▶ About this exercise:
The line with "Click the help question mark icon" marks where to begin; print it and all lines after it in the material below exactly, skipping pictures.

▶ Data extract:
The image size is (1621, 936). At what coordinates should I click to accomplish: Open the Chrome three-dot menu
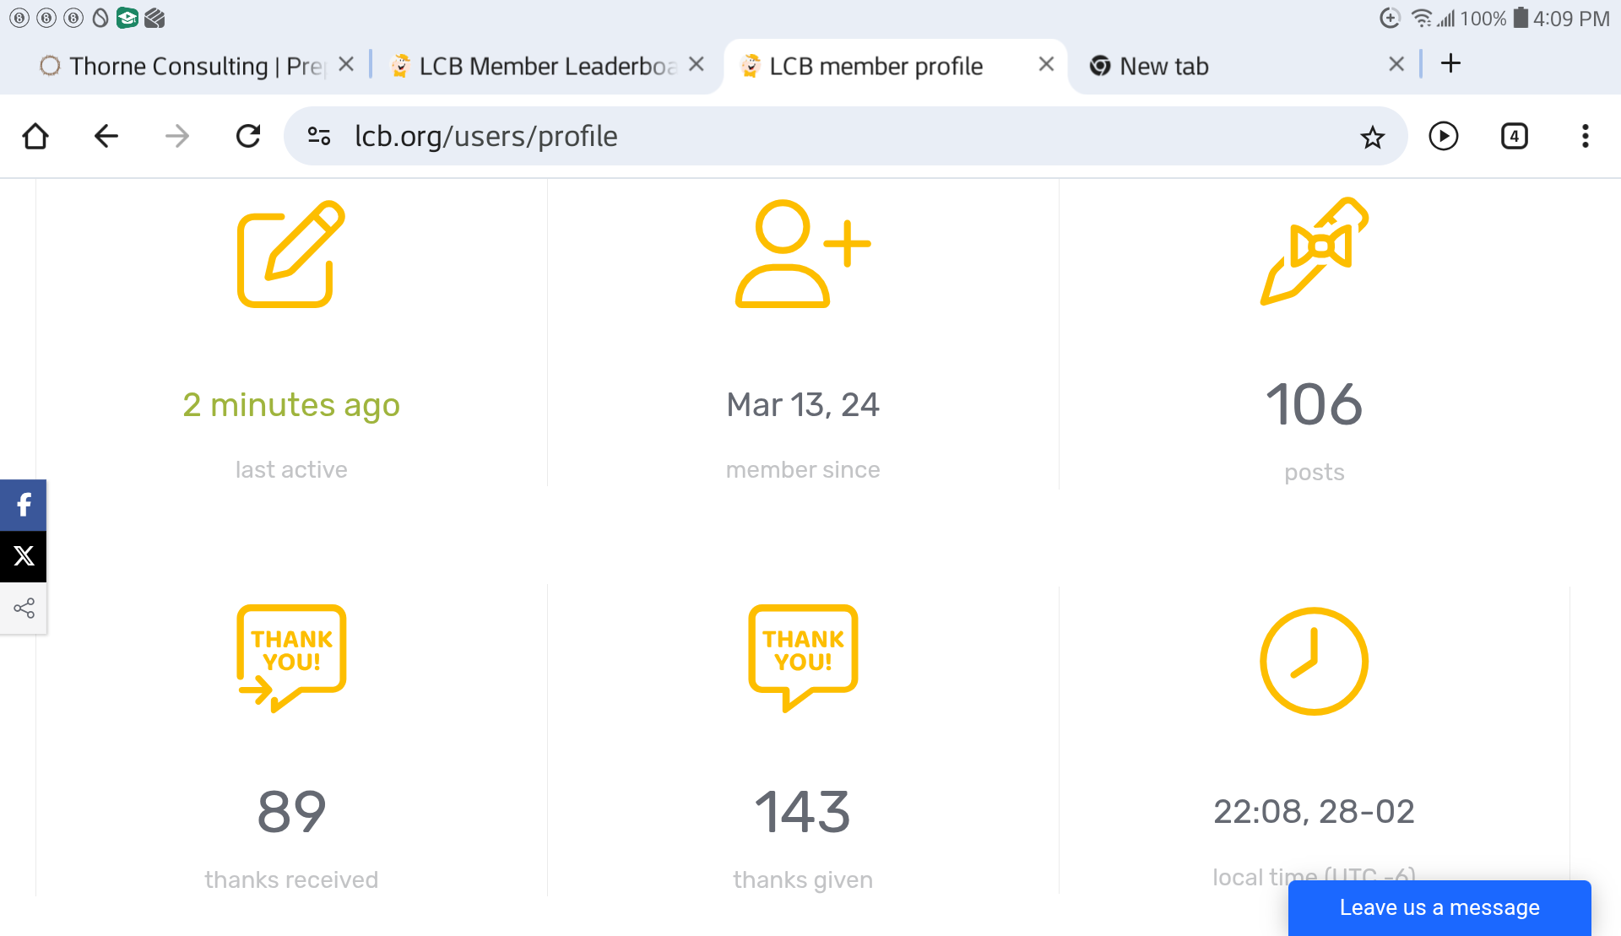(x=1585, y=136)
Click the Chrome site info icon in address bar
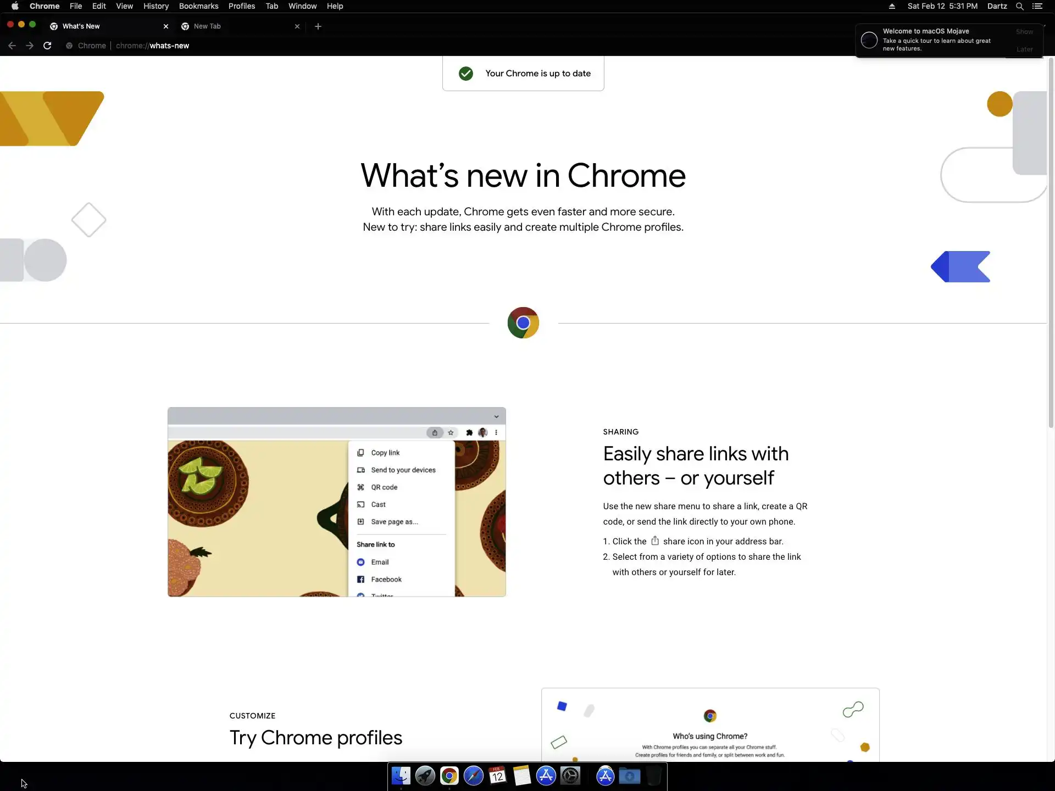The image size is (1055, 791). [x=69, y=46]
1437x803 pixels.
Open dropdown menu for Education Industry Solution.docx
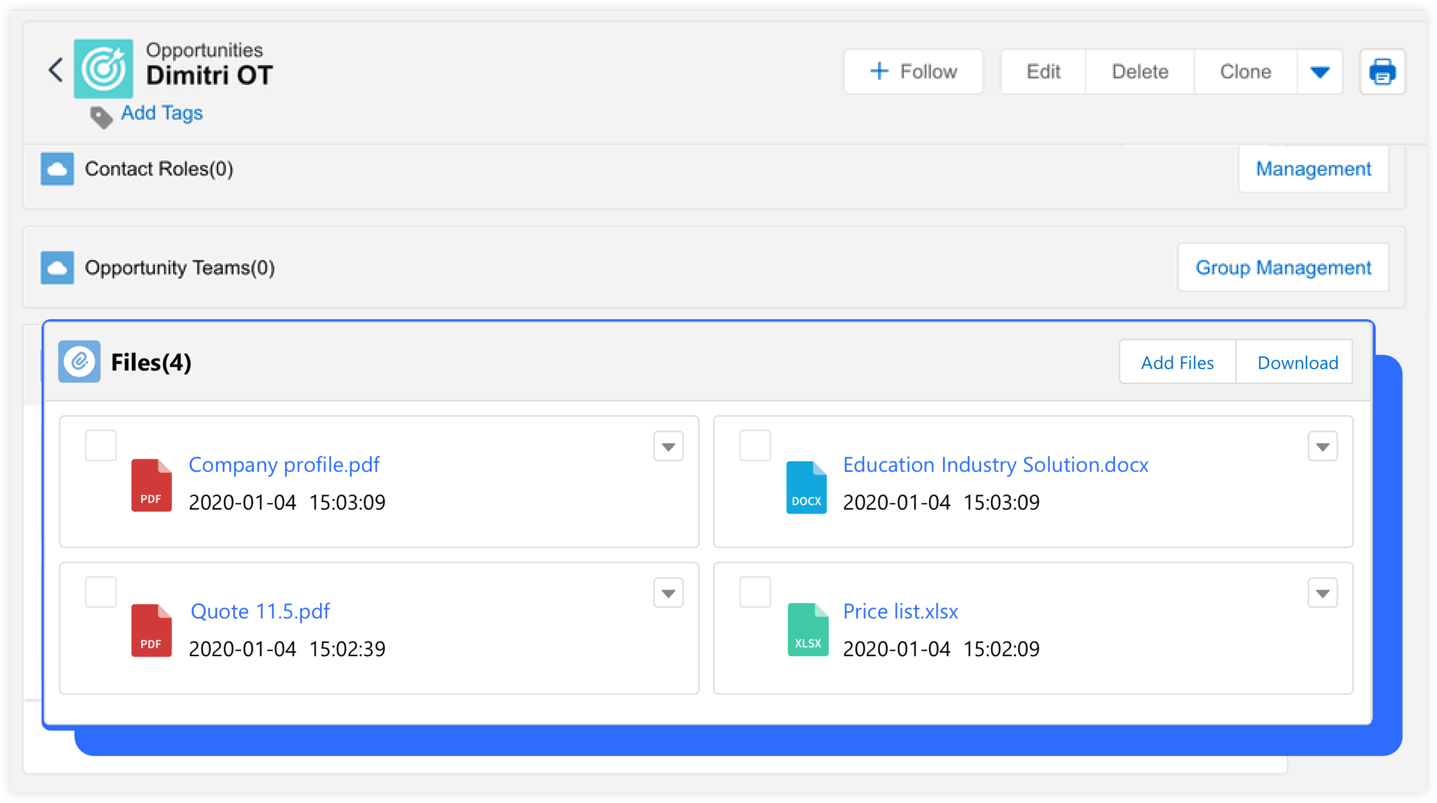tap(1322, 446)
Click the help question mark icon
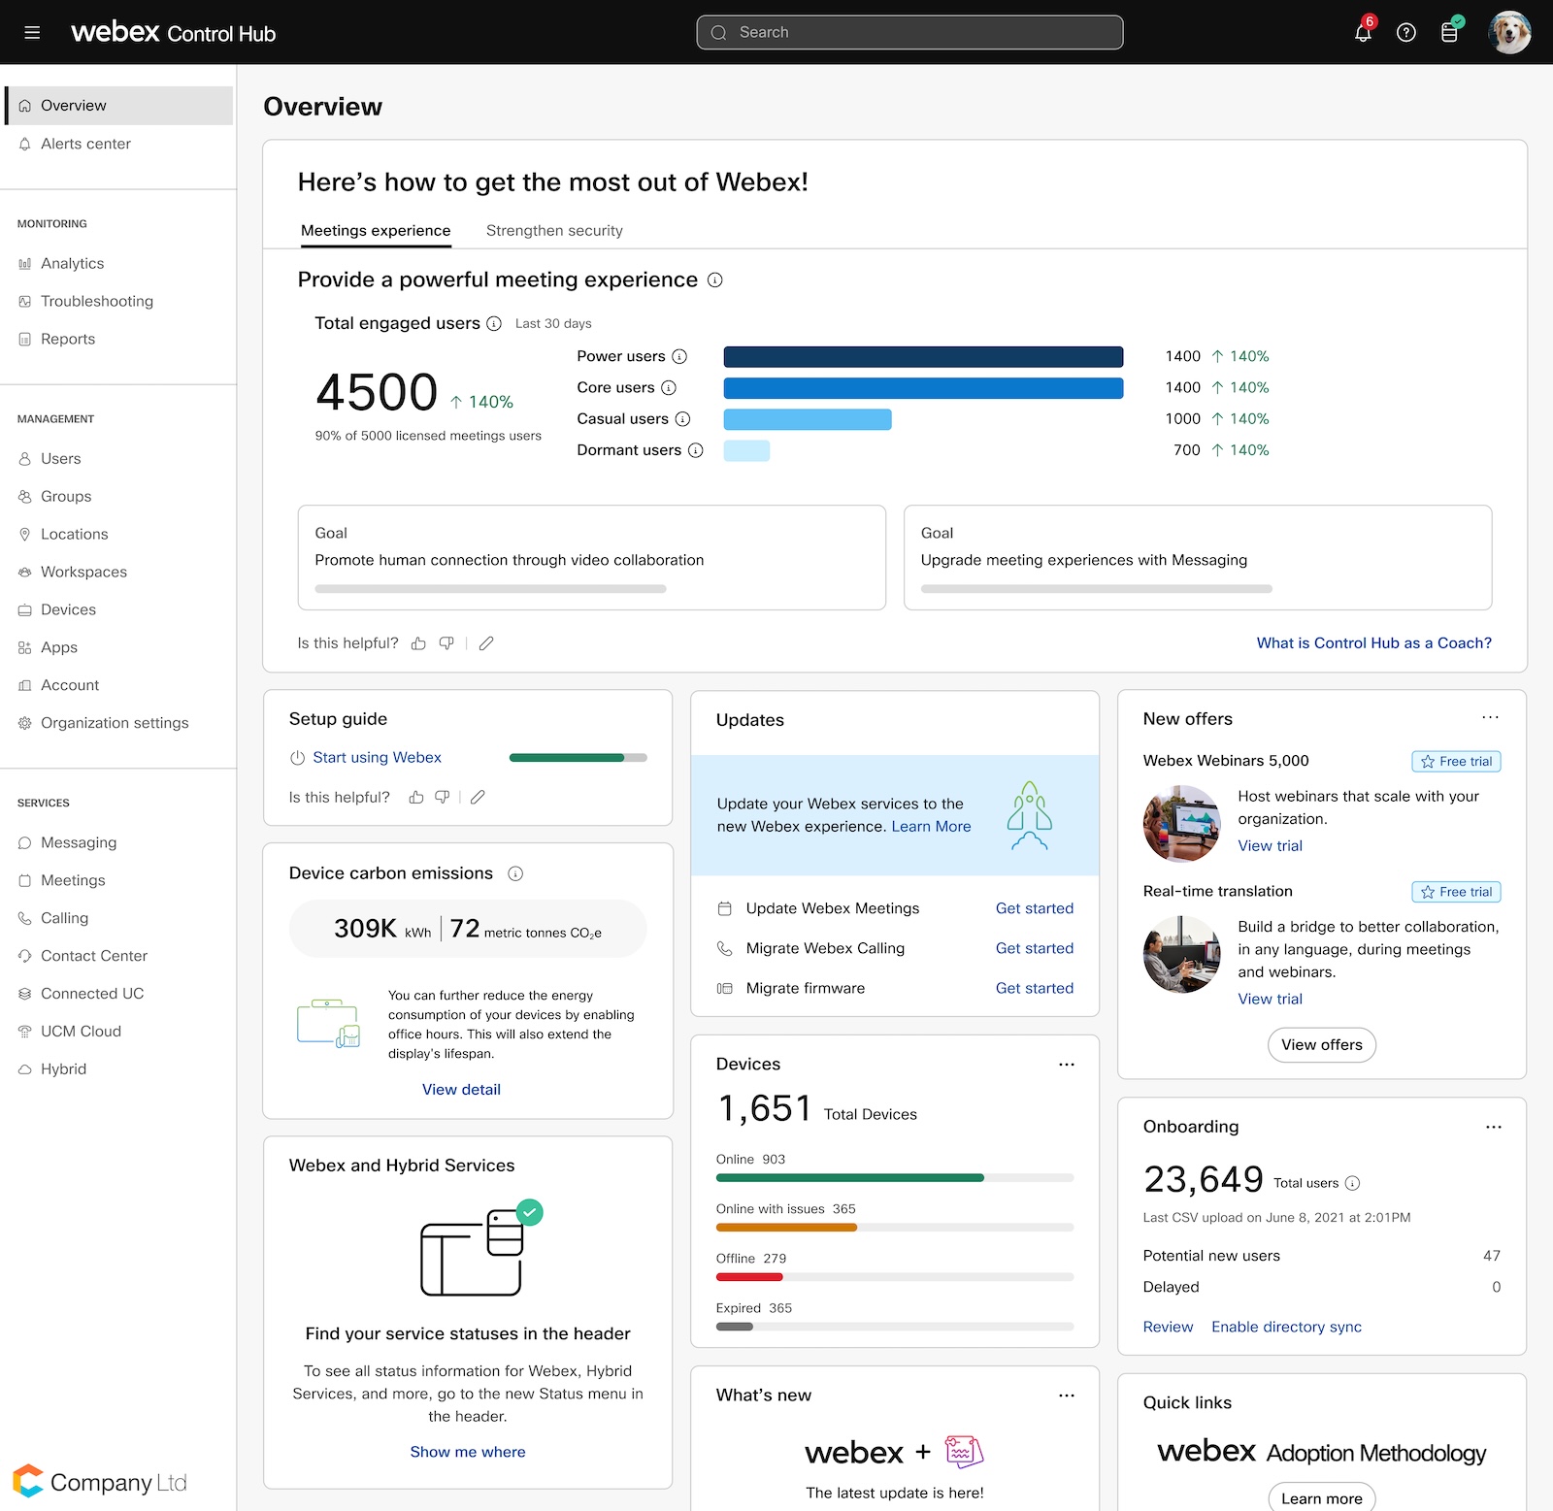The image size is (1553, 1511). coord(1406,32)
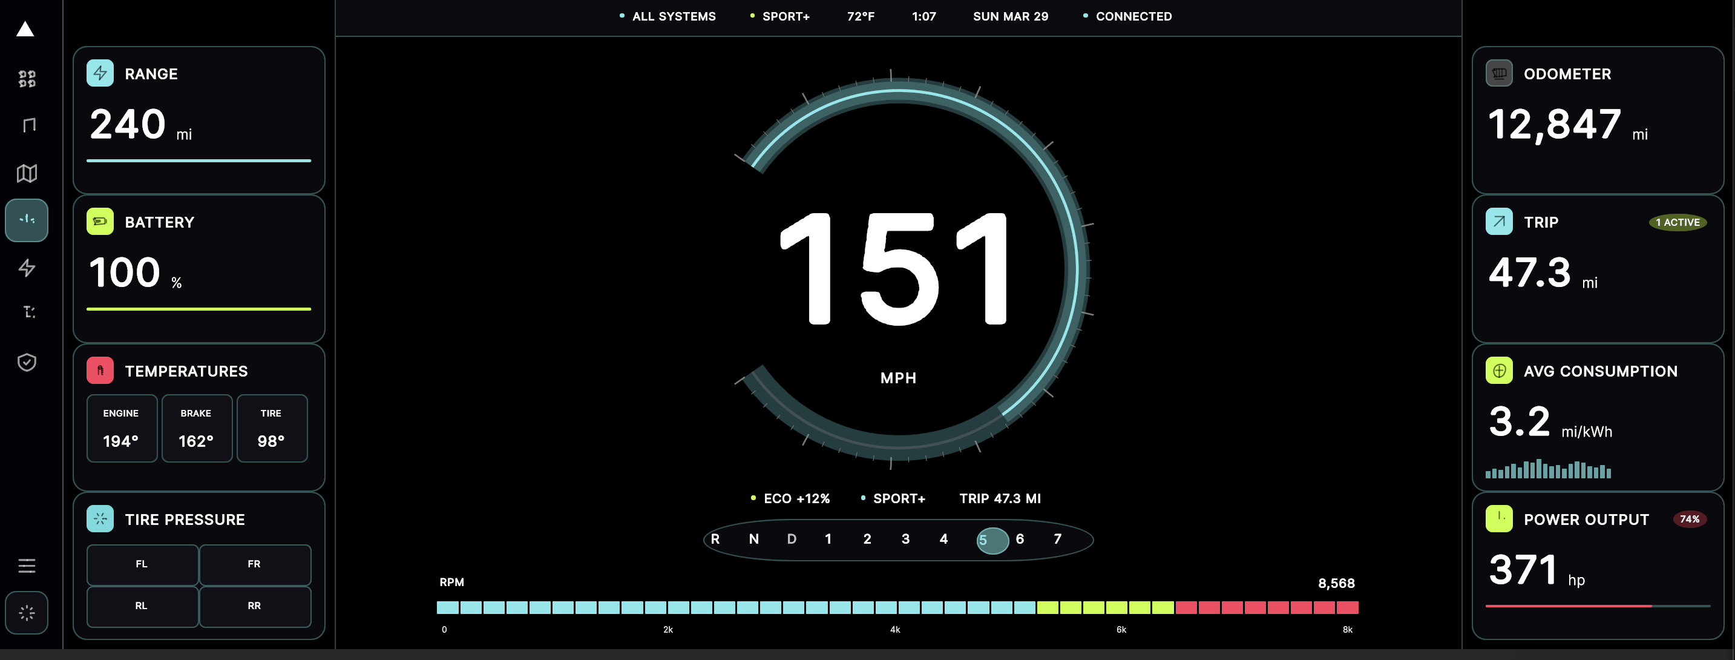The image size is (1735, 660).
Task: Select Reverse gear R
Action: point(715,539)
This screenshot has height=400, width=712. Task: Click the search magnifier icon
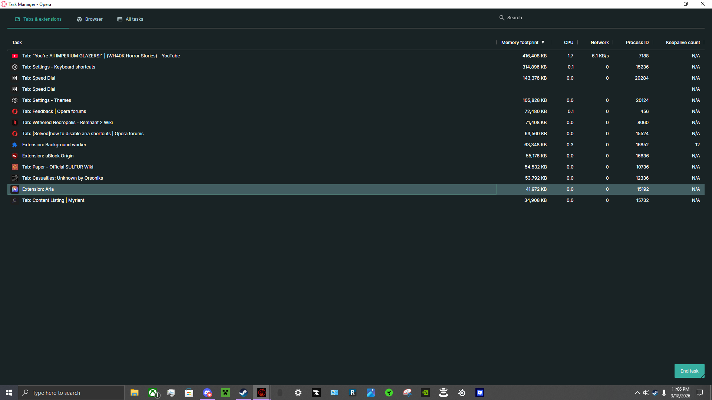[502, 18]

▶ Worked solution:
Click the help question mark icon
The image size is (1553, 1511). coord(1406,32)
The image size is (1735, 660).
Task: Select Reverse gear R
Action: point(715,539)
This screenshot has height=400, width=712. Task: Click the search magnifier icon
[502, 18]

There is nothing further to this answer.